## Exercise goal
Rewrite the passage on Náchod, starting with "The predecessor of" and going on through "early 14th century.", swapping "settlement" for "hamlet".

## Quoted passage
-------

Náchod (; ) is a town in the Hradec Králové Region of the Czech Republic. It has about 19,000 inhabitants. It is known both as a tourist destination and centre of industry. The town centre with the castle complex is well preserved and is protected by law as an urban monument zone.

Administrative parts

Town parts and villages of Babí, Běloves, Bražec, Dobrošov, Jizbice, Lipí, Malé Poříčí, Pavlišov and Staré Město nad Metují are administrative parts of Náchod.

Geography
Náchod is located about  northeast of Hradec Králové, on the border with Poland. It lies in the northern tip of the Podorlická Uplands. The highest point of the municipal territory is the hill Malinová hora with an altitude of . The town is situated in the valley of the river Metuje. There are two ponds in the northwestern part of the territory, Podborný and Odkaliště.

History

The predecessor of Náchod was a settlement called Branka (meaning "Gate") near the land gate, located in the area today known as Staré Město ("Old Town") with the Church of Saint John the Baptist from the 13th century. Knight Hron of Načeradec founded a castle and then a town below the castle in the mid-13th century to protect the territory through which an old trade route from Prague to Kłodzko Land passed. The first written mention of Náchod is from 1254. The town was fortified with walls and bastions in the early 14th century.

Owners of the castle included kings John of Bohemia and George of Poděbrady. During the Hussite Wars, Náchod was conquered and owned by the Hussites. Over time the castle grew into a large fortress. Powerful and rich Smiřický family acquired the domain in 1544 and had the castle rebuilt into a comfortable Renaissance château; the town also flourished at the time, and was endowed with privileges almost equal to royal towns.

The Thirty Years' War put an end to the prosperity of the town. The properties of the Smiřický family, who had been loyal to King Frederick V, were seized by the imperial treasury after the Battle of the White Mountain and sold to the House of Trčka of Lípa in 1623. When Adam Erdman Trčka was assassinated together with his brother-in-law Albrecht von Wallenstein in Cheb in 1634, the domain was seized again and donated by the Emperor to his general Ottavio Piccolomini, later Duke of Amalfi. Thus the town fell into the hands of an Italian family, suffered from military operations and forced re-catholicization, but also enjoyed some development: the château was grandly rebuilt in the Baroque style and the first street in the town was paved in 1638. After the fire of 1663, a new town hall was built and the Church of St. Lawrence on the square was rebuilt. The burgesses were also granted some privileges.

The Piccolominis extinct in 1783, the Náchod domain was inherited by the Desfours family and sold in 1792 to Duke Peter von Biron of Courland  and Sagan, who established a theatre on the castle and significantly improved overall the level of cultural life in Náchod.

-------

[Text and item location entries]
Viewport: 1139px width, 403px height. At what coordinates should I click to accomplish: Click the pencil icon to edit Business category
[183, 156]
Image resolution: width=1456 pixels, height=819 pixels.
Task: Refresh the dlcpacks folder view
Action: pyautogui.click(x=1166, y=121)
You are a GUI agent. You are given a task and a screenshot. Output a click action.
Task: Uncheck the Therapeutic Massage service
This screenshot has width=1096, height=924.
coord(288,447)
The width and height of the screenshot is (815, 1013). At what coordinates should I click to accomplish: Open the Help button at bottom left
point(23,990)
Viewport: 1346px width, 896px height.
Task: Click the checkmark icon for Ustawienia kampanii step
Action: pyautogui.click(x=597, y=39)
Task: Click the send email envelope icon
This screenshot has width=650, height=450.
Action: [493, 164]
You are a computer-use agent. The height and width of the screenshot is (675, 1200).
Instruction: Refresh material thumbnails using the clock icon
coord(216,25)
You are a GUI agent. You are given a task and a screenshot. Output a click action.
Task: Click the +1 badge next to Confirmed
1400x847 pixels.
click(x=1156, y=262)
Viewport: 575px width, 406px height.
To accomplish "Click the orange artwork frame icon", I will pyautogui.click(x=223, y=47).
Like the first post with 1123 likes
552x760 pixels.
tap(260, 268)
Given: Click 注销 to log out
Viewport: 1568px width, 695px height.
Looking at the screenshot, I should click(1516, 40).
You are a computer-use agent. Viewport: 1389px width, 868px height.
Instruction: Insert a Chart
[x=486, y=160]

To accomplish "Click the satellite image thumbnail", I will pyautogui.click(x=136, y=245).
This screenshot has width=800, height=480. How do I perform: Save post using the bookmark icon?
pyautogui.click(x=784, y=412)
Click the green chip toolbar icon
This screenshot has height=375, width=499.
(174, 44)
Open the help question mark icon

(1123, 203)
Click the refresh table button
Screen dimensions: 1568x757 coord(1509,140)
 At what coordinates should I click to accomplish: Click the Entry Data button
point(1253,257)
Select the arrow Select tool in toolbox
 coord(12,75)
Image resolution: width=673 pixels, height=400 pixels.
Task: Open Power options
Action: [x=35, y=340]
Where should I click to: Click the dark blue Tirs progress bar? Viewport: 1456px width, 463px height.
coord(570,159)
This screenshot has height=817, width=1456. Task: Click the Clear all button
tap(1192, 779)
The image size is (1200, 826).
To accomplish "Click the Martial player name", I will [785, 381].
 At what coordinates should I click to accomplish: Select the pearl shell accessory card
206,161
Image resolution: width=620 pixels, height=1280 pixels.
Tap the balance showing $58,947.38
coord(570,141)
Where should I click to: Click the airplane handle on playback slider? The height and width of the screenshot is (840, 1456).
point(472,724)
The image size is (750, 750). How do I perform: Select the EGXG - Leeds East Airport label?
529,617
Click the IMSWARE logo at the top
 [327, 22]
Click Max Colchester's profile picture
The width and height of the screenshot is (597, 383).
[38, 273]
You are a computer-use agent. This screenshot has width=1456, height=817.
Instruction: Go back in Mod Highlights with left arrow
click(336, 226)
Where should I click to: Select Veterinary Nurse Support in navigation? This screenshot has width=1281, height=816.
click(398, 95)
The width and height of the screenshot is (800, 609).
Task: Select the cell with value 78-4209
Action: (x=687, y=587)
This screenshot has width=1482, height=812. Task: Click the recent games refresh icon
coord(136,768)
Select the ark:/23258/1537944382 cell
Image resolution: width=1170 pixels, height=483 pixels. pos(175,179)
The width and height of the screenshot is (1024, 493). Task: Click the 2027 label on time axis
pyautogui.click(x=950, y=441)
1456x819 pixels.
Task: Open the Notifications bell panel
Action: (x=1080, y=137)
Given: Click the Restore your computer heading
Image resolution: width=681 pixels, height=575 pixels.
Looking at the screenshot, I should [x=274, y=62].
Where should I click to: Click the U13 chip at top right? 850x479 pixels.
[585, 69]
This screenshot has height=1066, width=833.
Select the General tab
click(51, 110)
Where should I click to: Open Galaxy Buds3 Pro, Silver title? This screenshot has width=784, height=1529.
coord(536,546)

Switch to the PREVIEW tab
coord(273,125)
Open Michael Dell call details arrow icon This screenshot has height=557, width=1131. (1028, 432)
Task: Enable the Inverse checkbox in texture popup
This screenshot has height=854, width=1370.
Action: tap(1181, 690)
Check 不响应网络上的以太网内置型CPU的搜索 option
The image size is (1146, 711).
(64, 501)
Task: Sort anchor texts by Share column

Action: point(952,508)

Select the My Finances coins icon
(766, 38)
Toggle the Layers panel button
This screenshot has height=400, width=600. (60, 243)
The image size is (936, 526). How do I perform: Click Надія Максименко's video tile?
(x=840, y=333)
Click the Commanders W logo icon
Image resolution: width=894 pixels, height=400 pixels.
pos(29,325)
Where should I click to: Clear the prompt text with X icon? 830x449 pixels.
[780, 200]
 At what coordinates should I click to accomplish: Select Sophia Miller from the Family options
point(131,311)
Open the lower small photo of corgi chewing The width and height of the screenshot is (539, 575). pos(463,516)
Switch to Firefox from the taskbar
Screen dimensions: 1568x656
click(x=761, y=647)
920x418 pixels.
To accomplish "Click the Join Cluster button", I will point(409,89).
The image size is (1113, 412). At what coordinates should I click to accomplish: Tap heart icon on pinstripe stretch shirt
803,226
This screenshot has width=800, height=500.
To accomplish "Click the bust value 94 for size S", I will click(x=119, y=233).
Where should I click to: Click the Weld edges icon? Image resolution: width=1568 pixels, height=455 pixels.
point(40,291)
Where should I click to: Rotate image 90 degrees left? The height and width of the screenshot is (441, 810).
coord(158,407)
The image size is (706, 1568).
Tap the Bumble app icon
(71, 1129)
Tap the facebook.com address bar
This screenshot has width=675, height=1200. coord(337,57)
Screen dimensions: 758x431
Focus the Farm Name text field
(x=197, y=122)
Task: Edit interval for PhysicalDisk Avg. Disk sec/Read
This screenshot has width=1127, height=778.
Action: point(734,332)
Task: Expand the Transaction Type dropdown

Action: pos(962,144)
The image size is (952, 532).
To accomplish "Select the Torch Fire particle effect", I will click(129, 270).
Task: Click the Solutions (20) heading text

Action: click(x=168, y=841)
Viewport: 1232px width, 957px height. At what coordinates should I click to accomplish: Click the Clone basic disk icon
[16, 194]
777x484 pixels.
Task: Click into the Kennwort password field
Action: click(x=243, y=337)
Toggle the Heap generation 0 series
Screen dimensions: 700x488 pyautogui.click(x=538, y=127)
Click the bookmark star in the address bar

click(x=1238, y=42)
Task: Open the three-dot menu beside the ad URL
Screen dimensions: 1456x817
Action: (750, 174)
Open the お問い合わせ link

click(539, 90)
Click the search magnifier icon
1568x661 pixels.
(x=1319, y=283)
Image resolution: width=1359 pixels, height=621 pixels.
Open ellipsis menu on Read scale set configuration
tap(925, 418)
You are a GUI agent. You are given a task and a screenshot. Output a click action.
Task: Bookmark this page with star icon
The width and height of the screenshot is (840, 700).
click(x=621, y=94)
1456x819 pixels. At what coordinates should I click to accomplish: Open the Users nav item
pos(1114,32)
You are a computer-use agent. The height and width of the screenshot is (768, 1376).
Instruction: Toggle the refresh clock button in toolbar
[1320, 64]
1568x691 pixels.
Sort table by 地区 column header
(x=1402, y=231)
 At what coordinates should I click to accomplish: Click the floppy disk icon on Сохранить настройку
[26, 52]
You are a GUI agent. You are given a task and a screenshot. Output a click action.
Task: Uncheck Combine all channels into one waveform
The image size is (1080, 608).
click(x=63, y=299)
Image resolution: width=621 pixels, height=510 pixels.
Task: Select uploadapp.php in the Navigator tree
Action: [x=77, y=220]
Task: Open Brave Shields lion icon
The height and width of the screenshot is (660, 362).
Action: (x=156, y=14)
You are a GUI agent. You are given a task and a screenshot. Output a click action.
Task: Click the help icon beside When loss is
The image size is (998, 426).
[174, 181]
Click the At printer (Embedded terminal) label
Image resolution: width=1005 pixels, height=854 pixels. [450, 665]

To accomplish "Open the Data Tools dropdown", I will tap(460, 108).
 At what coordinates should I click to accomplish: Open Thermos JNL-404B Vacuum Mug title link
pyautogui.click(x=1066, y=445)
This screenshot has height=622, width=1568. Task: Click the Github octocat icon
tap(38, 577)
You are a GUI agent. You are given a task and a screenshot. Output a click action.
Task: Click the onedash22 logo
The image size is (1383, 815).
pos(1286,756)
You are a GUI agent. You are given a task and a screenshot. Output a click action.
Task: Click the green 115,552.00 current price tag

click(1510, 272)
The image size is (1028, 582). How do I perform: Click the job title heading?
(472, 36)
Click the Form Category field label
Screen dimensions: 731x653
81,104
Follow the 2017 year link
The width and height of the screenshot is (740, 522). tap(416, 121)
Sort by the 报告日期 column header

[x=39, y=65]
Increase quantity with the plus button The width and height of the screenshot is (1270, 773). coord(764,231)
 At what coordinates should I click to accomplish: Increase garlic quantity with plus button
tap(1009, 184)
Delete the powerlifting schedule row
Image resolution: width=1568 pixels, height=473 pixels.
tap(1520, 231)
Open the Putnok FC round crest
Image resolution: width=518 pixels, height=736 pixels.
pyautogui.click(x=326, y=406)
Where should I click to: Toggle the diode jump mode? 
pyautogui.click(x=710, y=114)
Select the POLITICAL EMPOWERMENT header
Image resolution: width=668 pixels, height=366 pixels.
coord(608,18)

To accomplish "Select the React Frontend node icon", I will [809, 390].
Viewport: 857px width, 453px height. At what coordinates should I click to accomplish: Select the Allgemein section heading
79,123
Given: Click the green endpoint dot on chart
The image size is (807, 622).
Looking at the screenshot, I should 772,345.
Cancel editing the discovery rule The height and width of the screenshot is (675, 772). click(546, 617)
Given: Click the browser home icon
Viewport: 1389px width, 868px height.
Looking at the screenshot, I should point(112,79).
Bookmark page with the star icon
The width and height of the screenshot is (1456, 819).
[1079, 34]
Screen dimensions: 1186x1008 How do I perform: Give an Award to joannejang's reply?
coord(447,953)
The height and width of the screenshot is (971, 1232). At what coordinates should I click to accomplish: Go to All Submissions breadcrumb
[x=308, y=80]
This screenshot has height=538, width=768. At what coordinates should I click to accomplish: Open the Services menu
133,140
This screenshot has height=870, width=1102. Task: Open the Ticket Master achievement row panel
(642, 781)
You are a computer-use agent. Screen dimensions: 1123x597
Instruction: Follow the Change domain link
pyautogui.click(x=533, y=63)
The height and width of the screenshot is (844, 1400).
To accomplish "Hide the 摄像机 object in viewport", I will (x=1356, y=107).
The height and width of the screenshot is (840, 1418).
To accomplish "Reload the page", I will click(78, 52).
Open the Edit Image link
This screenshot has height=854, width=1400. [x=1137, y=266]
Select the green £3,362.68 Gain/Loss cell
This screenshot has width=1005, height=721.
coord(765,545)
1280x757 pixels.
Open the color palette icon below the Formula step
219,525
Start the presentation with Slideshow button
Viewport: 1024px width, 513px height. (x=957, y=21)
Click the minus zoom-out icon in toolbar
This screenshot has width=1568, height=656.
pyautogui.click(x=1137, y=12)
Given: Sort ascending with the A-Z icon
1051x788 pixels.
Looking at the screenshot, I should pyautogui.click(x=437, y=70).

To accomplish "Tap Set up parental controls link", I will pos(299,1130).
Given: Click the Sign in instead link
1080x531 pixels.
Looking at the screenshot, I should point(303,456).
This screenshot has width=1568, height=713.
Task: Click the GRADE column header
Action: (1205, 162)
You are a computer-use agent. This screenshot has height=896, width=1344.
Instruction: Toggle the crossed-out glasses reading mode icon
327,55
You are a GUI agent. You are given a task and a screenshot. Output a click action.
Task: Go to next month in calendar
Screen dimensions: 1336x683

-------

## Expected answer
The predecessor of Náchod was a hamlet called Branka (meaning "Gate") near the land gate, located in the area today known as Staré Město ("Old Town") with the Church of Saint John the Baptist from the 13th century. Knight Hron of Načeradec founded a castle and then a town below the castle in the mid-13th century to protect the territory through which an old trade route from Prague to Kłodzko Land passed. The first written mention of Náchod is from 1254. The town was fortified with walls and bastions in the early 14th century.